> Description of the task
Write out the stretch of rows below from the line containing "Task: Open share icon in right order details" through the end of the rows, both ends included, word for word.

(Records from a pointing dataset)
** START **

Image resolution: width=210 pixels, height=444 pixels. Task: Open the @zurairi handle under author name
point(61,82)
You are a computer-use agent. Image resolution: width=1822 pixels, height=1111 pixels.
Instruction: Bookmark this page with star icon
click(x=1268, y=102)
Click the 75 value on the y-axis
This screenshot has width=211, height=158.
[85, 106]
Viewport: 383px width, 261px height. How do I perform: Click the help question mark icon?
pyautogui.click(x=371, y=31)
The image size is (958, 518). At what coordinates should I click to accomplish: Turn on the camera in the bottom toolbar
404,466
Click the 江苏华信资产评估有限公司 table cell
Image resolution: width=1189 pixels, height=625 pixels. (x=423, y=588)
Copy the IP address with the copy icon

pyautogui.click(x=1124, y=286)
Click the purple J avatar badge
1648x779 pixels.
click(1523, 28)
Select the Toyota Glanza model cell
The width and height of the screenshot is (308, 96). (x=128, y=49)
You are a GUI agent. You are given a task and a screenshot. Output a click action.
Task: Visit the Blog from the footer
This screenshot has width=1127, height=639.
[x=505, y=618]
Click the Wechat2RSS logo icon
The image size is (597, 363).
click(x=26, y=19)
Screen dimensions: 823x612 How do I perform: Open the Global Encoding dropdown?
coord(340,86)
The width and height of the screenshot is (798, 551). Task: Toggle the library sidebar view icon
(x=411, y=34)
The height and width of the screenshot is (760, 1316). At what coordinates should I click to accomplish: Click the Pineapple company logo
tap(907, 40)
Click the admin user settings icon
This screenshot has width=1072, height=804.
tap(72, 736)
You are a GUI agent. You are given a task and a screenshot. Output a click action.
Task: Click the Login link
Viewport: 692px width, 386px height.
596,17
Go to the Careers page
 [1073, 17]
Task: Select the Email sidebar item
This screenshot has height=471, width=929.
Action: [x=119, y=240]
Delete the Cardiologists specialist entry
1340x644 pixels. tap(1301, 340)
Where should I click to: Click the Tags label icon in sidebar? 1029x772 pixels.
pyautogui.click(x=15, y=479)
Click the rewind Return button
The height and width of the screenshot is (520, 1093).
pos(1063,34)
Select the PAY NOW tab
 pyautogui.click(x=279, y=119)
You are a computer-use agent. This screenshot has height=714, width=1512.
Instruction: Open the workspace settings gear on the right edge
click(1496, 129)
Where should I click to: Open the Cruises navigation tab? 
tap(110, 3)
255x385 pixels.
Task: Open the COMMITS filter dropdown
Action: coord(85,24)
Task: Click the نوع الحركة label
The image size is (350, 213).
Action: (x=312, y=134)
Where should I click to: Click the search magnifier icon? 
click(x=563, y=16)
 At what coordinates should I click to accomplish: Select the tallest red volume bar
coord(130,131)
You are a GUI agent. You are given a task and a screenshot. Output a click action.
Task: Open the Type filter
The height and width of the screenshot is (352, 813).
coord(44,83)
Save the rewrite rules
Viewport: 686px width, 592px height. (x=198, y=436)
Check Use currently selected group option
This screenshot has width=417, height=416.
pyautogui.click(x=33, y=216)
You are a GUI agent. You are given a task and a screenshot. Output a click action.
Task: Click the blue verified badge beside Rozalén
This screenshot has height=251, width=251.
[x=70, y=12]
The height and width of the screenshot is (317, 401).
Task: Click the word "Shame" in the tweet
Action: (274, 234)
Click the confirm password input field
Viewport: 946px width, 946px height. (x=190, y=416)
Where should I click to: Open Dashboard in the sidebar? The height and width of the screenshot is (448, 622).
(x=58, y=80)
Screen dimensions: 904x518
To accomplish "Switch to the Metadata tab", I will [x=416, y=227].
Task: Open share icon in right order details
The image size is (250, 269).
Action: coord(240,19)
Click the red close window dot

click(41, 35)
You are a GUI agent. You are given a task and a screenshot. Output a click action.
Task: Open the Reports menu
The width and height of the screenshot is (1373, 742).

** END **

> Solution to this task
Task: Open share icon in right order details
The image size is (250, 269).
Action: coord(240,19)
Click the red close window dot

click(41, 35)
You are a GUI agent. You are given a task and a screenshot. Output a click action.
Task: Open the Reports menu
The width and height of the screenshot is (1373, 742).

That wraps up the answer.